- _WORK TASK_:
Search the entries for the string "computer" and give the number of lines that hold it, nothing more.

- _INPUT DATA_:
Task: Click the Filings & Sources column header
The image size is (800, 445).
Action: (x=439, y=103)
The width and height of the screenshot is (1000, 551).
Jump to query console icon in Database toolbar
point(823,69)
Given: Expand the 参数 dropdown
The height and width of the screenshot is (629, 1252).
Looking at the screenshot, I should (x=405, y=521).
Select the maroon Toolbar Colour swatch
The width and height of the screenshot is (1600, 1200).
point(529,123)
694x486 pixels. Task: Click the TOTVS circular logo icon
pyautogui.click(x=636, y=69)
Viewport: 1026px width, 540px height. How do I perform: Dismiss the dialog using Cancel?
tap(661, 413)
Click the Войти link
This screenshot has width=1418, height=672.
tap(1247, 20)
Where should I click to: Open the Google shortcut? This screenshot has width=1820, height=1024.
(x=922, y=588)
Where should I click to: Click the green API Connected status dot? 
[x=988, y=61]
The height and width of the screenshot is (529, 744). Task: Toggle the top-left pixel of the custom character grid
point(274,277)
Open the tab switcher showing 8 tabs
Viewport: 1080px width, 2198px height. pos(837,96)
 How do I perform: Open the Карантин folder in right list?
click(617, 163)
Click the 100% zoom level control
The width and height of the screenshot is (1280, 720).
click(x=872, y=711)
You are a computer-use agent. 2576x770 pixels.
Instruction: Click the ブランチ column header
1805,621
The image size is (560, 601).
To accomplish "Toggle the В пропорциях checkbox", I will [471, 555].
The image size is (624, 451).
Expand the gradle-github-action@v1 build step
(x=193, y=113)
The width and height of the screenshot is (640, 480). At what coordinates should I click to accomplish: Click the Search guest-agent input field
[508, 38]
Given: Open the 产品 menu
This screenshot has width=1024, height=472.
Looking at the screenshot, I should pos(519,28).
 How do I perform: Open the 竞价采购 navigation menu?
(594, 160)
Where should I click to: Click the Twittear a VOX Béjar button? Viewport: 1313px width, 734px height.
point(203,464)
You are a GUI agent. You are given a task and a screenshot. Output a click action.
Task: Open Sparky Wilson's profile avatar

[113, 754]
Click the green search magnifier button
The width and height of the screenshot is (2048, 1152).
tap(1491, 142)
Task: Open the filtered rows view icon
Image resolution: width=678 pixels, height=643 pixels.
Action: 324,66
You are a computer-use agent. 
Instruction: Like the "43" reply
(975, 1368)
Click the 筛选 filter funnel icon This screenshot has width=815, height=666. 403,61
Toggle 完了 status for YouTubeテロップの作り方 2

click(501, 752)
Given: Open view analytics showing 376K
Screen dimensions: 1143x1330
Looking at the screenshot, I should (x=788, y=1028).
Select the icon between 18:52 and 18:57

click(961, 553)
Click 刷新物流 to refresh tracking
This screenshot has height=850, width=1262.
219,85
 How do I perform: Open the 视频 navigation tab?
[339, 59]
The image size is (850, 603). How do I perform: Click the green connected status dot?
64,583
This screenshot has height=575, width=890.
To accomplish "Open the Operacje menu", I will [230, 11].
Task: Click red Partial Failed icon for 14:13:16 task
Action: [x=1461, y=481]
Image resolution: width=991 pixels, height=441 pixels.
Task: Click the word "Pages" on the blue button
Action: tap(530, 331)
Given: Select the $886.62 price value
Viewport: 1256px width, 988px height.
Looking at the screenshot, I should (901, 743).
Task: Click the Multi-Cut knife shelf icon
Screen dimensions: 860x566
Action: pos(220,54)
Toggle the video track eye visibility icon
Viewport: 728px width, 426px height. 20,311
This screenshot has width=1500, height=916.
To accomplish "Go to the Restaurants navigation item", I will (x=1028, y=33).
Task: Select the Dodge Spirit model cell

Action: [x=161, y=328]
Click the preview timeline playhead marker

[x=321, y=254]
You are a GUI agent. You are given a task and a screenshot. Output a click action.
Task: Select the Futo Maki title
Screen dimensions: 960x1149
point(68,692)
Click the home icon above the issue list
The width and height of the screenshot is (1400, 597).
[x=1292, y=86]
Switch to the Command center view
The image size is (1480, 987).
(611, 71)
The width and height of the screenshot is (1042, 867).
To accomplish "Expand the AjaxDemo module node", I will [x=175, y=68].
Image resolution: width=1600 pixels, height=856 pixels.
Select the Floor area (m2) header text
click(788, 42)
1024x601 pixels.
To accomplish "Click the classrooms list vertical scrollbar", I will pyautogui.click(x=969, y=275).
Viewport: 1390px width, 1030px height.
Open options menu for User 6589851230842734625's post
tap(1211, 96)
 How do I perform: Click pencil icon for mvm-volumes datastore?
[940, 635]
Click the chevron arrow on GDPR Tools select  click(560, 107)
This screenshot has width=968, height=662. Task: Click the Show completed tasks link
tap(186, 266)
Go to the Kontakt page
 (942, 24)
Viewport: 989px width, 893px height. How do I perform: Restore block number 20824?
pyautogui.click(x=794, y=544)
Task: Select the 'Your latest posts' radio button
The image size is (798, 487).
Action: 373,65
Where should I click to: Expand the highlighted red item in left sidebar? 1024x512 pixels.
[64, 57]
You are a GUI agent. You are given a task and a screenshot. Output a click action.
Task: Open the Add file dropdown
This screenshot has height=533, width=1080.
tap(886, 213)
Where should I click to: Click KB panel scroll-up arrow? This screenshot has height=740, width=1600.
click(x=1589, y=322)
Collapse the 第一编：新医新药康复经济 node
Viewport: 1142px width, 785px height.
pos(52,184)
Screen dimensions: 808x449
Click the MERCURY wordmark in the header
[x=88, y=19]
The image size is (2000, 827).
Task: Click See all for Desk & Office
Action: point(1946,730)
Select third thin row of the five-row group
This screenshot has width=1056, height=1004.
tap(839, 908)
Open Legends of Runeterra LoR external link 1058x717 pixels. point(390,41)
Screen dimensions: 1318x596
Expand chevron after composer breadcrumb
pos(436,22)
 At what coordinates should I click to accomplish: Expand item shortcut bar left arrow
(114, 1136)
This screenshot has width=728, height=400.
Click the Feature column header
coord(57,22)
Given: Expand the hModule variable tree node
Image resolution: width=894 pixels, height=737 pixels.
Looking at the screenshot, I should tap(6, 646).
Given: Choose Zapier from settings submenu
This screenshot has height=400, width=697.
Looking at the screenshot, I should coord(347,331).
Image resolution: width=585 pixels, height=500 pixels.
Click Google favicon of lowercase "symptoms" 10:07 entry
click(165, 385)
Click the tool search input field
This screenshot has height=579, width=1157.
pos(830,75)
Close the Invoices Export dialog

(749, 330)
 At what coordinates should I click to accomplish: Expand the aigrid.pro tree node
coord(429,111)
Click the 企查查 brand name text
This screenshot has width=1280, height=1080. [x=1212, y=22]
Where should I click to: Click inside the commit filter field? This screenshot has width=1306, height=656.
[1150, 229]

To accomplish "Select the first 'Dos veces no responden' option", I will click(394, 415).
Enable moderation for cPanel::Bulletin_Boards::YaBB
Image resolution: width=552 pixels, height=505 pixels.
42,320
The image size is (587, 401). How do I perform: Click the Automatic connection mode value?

- _RESPONSE TO THIS TASK_:
2